The exercise calls for exact output of the lines between the one that contains "At what coordinates" and the end of the data, with both ends kept and pictures left out.

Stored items

━━━━

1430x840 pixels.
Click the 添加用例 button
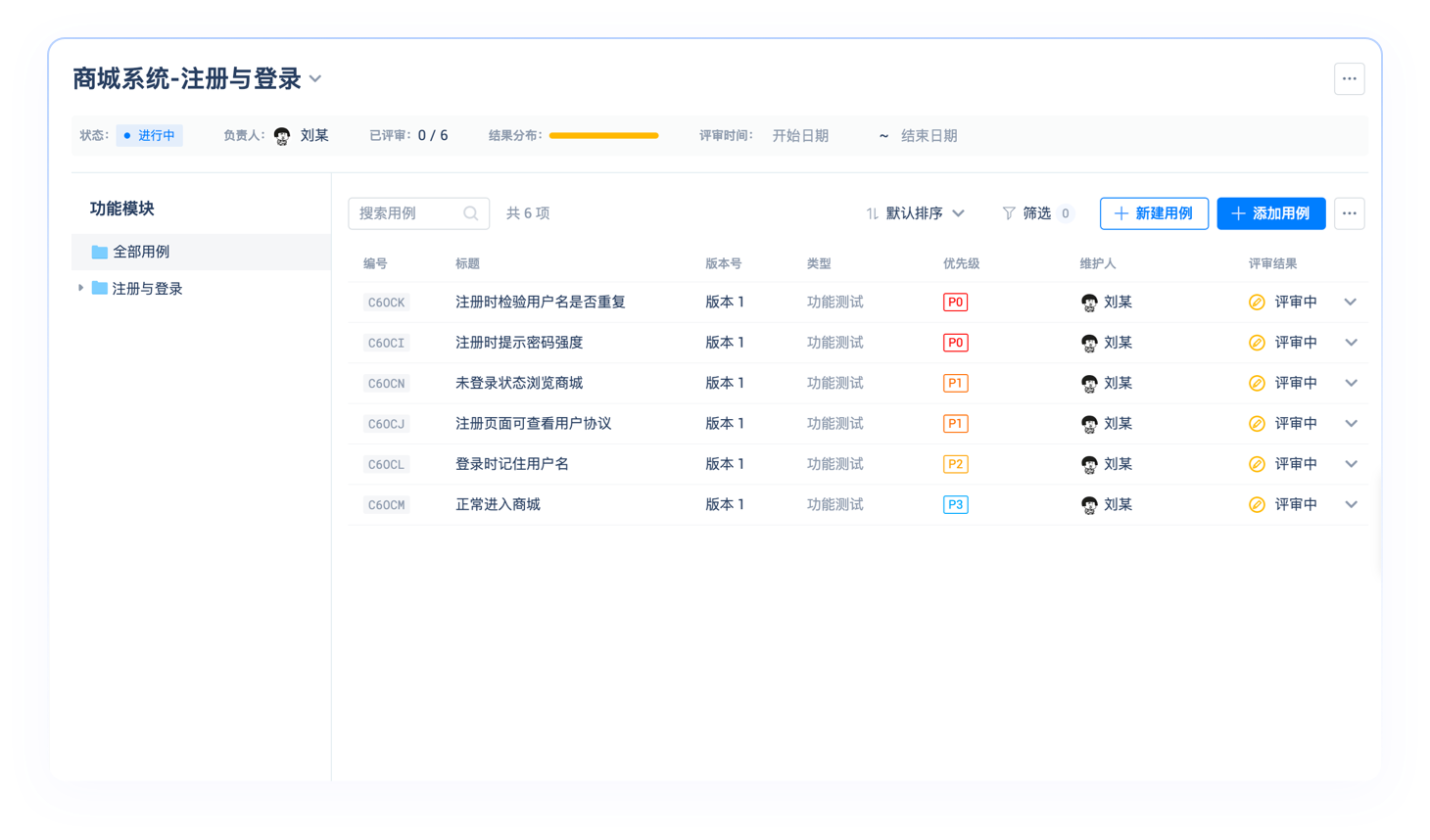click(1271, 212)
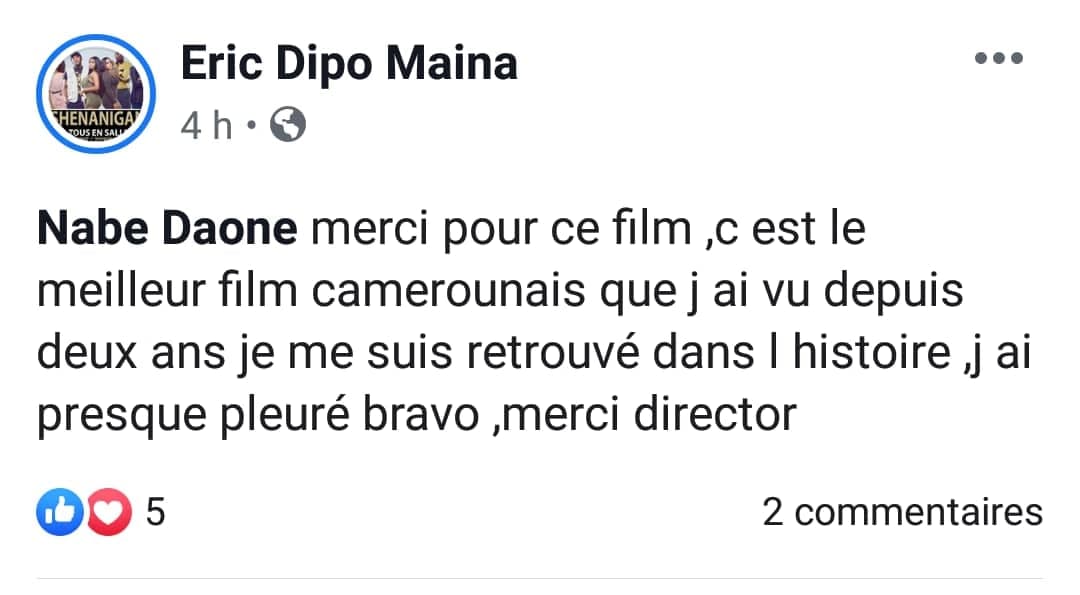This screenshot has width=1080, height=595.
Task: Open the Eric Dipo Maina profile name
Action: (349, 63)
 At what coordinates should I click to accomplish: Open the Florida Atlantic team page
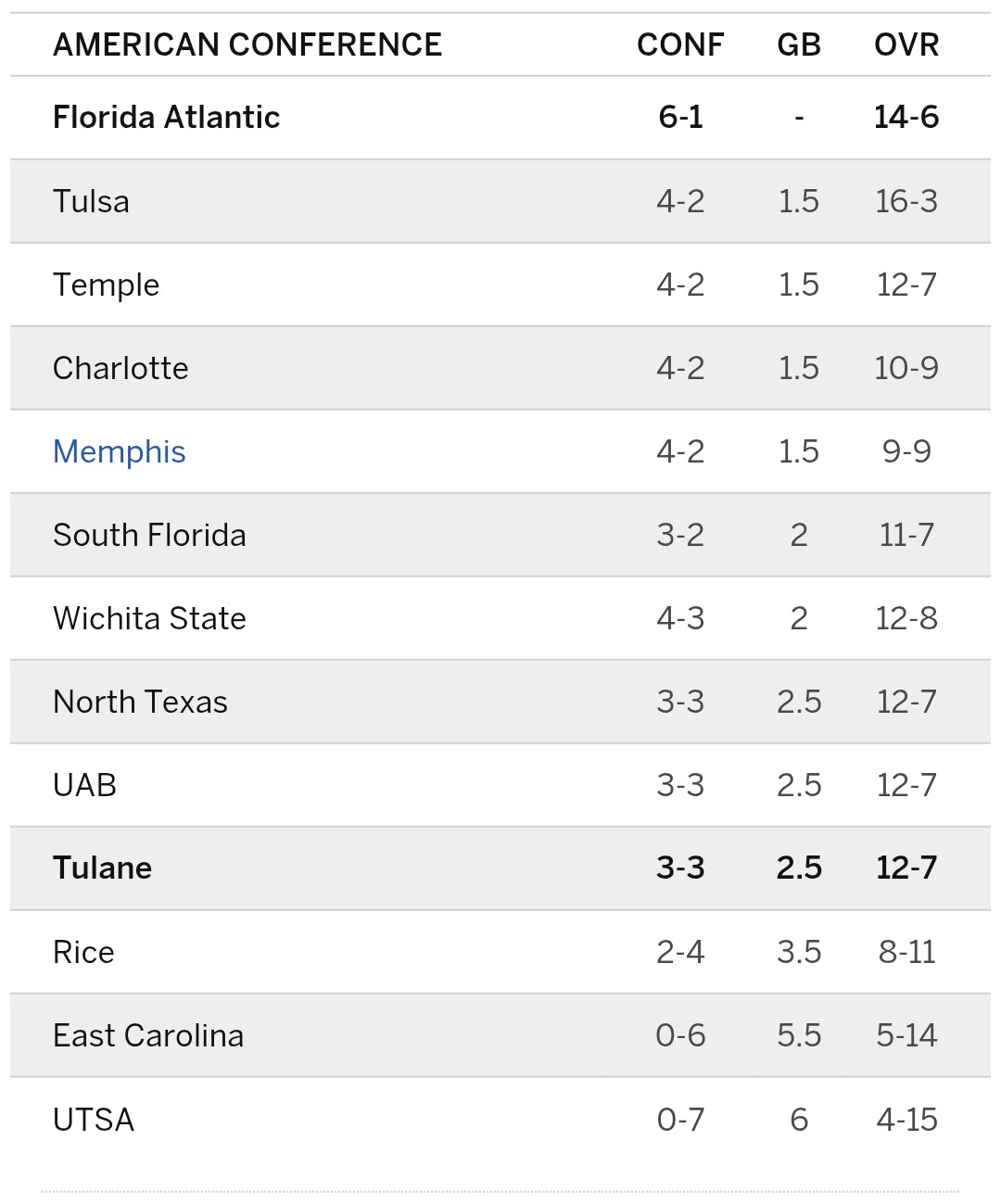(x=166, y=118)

━━━━

- Answer below -
 At what coordinates should I click to accomplish: Open the Florida Atlantic team page
(x=166, y=118)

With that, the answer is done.